◆ WORK INSTRUCTION ◆
List the names the article on clear store barriers gives for those barriers.

Clear Choices

By Debra Levy

So, when Hurricane Isaias came through Virginia earlier this month, he deposited hundreds of gallons of water in my basement. His parting gift led me to venture out to my local hardware chain store in search of a generator that could power a wet vac, just in case the electricity went out.

I’ve been retail-deprived since the COVID crisis began, opting to do most necessary shopping beyond groceries online. So when I set foot into my neighborhood Lowes for the first time this year, the differences the pandemic had wrought were clear. Well, almost clear. I say this because just about everywhere I went in the store that required human interaction was protected by clear barriers. Whether you call them shields, sneeze guards, body guards or something else, they have become indispensable in retail and consumer environments.

The condition of this one shocked me. I couldn’t tell what type of plastic (plexiglass, acrylic, etc.) it was, but it was scratched, cloudy and it didn’t look clean. And the sound of my voice bounced off it and reverberated right back toward me. I couldn’t see through it and could hardly hear the cashier. The panels at the other stations did not look much better.

Glass would have been a much better choice for the shield. Glass is much harder and generally more durable. It doesn’t yellow nor cloud up. Most importantly, it is easier to clean and keep clean.

Why all the plexiglass, acrylic and plastic? Well, it’s generally less expensive and was plentiful until the plexiglass shortage began. It was easy to get and could be installed by “handymen” who weren’t necessarily glaziers.

But its life span is much shorter than that of glass. The units I saw were most likely less than three months old and already at the end of their useful lives. Companies that replace these guards would be well served to sell their customers on glass rather than plastic at replacement time.

Until COVID, jobs like this were almost a nuisance. Shops did them, but their margins were low. Now it’s time to adapt. If retailers can do this work in bulk and couple it with ongoing inspection and replacement programs, they become worthwhile. Glass, it seems, continues to be integrally entwined with the pandemic crisis.

◆ SUPPLIED DATA ◆
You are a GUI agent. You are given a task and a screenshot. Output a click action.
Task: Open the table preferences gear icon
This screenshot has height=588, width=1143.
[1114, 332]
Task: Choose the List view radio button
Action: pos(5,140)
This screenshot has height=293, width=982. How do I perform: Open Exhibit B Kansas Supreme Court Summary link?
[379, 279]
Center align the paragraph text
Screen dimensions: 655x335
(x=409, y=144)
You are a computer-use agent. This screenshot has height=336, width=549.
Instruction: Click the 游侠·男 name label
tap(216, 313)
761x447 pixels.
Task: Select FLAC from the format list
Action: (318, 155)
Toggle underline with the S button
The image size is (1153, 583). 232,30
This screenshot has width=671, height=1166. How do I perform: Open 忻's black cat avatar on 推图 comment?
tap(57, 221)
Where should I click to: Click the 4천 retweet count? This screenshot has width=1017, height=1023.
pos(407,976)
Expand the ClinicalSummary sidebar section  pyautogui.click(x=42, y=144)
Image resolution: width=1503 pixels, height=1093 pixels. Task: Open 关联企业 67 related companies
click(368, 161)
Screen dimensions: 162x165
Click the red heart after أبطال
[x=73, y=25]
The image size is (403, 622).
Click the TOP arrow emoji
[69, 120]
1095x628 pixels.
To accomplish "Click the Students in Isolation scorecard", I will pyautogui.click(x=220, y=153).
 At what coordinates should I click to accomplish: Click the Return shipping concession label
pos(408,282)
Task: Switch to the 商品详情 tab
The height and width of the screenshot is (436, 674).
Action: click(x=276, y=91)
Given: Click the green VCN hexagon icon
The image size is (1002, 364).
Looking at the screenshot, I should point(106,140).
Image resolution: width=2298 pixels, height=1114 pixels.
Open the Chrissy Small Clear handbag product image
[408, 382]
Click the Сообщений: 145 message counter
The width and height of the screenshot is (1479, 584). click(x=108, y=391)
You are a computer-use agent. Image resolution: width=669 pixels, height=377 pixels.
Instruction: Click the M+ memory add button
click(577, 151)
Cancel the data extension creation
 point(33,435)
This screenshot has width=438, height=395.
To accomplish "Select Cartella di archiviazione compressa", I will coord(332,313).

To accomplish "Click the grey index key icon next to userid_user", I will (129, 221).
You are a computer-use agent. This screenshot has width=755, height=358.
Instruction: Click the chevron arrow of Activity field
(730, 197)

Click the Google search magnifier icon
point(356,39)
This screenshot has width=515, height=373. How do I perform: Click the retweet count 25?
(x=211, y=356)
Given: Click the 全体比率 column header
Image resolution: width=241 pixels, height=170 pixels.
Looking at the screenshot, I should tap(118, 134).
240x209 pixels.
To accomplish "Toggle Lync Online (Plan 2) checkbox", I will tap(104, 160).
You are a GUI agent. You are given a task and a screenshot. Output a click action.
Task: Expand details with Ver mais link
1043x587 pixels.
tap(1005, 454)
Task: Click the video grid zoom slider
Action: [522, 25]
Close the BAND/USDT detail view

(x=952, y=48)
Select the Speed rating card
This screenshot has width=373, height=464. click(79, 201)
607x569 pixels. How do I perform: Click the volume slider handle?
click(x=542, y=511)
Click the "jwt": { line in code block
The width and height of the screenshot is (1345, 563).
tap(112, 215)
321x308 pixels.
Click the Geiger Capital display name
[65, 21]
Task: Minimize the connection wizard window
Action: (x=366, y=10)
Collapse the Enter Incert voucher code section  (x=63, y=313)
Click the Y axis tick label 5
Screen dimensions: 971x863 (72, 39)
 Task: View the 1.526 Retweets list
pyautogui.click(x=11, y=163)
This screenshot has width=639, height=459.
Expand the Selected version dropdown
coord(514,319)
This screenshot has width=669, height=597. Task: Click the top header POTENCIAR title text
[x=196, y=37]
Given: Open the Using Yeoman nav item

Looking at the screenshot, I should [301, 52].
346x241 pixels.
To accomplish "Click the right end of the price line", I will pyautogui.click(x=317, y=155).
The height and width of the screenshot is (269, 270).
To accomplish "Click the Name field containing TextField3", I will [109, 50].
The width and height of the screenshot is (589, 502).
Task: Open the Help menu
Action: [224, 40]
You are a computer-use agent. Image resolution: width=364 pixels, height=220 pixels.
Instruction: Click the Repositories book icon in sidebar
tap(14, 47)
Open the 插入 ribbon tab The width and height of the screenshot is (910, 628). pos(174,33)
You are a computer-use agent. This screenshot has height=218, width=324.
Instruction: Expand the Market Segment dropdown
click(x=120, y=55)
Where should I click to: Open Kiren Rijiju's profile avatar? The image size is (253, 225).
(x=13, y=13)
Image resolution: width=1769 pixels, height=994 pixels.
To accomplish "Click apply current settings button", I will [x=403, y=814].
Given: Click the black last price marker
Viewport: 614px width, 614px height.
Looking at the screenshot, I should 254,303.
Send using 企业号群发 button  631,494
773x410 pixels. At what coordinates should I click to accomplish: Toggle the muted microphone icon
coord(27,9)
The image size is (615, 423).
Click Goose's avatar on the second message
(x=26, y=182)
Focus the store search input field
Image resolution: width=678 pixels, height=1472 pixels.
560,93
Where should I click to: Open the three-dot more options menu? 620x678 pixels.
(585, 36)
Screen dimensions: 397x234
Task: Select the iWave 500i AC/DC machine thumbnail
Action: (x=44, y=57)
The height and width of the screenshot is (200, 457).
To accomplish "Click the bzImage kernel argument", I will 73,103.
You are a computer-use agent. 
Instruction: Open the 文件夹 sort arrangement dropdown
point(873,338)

◆ FINISHED EXERCISE ◆
shields, sneeze guards, body guards